### Task requirements
Each line in the records below that has the word "computer" should be copied.

### Data listing
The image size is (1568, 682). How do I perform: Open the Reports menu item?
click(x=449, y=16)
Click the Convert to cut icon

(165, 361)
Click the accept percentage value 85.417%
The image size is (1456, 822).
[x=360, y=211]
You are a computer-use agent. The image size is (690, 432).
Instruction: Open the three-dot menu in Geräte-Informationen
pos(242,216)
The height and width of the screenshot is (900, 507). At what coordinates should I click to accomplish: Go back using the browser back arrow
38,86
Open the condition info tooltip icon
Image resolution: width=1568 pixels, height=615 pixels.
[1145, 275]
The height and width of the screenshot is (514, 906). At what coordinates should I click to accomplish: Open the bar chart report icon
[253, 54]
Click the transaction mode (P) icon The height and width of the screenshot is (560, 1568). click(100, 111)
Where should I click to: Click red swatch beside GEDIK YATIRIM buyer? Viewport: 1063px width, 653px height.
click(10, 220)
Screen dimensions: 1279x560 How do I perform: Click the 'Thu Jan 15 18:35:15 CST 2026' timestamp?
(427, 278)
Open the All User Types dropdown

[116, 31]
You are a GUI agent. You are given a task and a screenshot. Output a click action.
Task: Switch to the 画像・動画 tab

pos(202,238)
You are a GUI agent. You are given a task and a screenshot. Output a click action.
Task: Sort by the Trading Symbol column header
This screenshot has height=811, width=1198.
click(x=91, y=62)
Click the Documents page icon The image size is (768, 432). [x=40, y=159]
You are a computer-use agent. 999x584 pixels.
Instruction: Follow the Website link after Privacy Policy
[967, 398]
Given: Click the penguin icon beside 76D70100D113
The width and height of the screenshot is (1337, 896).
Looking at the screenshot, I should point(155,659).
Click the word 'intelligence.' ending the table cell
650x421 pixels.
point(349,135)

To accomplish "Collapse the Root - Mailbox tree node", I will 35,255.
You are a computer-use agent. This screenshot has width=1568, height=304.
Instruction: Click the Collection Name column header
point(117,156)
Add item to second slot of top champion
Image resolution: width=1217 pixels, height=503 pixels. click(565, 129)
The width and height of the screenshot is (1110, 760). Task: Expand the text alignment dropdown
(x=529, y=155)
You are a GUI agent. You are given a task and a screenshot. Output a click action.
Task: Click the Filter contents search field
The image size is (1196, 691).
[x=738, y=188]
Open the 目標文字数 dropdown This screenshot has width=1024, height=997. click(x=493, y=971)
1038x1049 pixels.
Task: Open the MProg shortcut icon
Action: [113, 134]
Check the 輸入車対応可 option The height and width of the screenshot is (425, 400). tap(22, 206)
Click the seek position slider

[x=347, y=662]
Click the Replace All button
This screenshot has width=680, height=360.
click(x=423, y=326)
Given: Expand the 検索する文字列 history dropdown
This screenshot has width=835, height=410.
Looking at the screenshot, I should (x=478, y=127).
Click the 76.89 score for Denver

### Answer space
You are a computer-use agent. The image size is (690, 432).
You are a computer-use agent. 999x584 pixels.
You are a computer-use agent. This screenshot has width=1568, height=304.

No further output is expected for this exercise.